As Zeuks spoke in this way it was very clear what the feelings of Omphos and Kissos and Sykos would have been under the conditions he described as from behind the chair of Zenios they listened with awestruck attention. It was also clear that the three young men’s interest in what Zeuks was saying displeased their mistress Okyrhöe; for she promptly gave them a
peremptory
signal to go and help their mother in the kitchen; but as they discreetly followed one another out of the hall they received from Zeuks just as if they had been relatives of Zenios, and not servants at all, an extremely friendly and fraternal smile of recognizance.

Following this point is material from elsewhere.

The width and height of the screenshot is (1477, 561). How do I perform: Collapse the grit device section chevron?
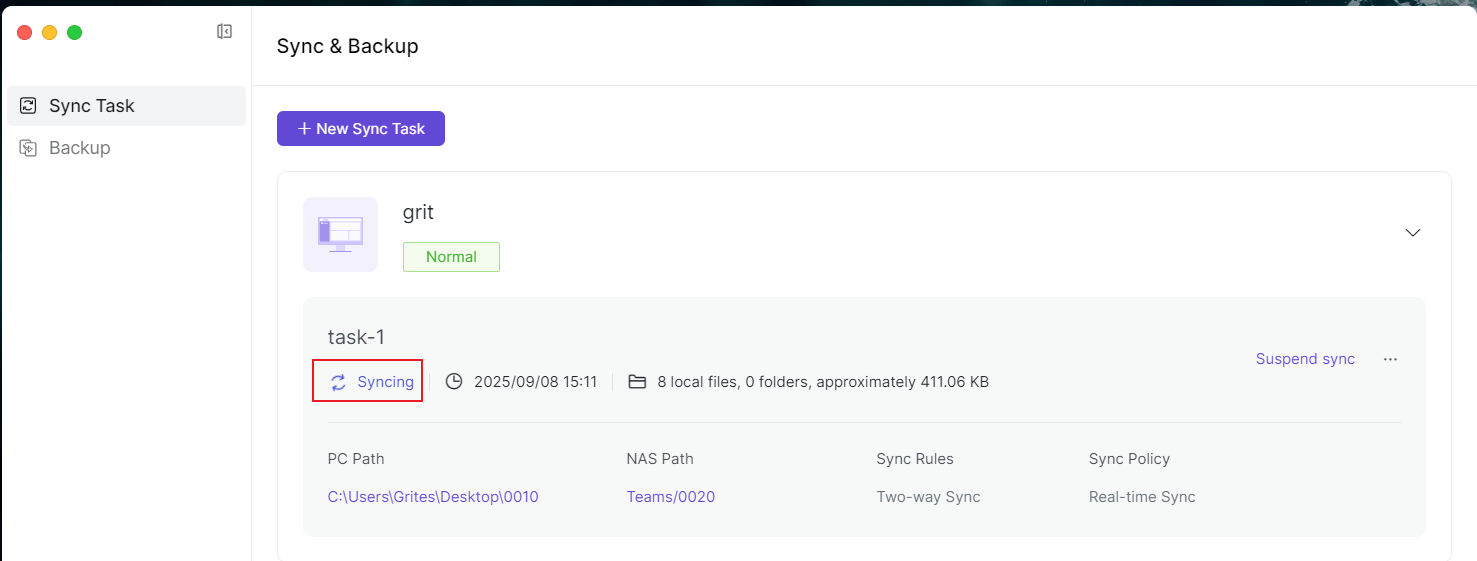pos(1412,232)
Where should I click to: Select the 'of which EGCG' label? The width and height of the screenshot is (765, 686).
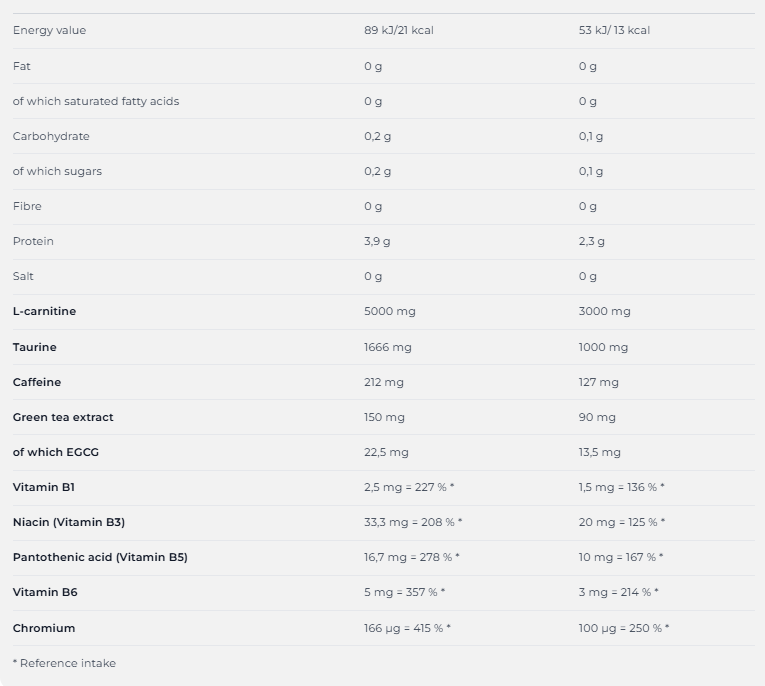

Zenios himself, still absorbed in what remained on his large antique Babylonian plate, evidently considered that this drunken babbling horse-stealing bastard from a remote farm at the other end of the island whose future destiny even Atropos, unless the old lady had Anangke, or Necessity at one elbow, and Tyche, or Chance, at the other, would have been puzzled to predict, though he might propitiate a poverty-stricken king like Odysseus by his antics, was not the sort of person to interest a rich
frequenter
of the Bazaars and Markets of Thebes!

But Zeuks had not failed to notice that although the old King was too absorbed in his own thoughts to pay much attention to
what was going on round him, there had come a moment, the same moment no doubt when the speaker had caught that response in the faces of the three sons of Nemertes, at which the old hero’s pointed beard had suddenly jerked itself up in an automatic call to battle.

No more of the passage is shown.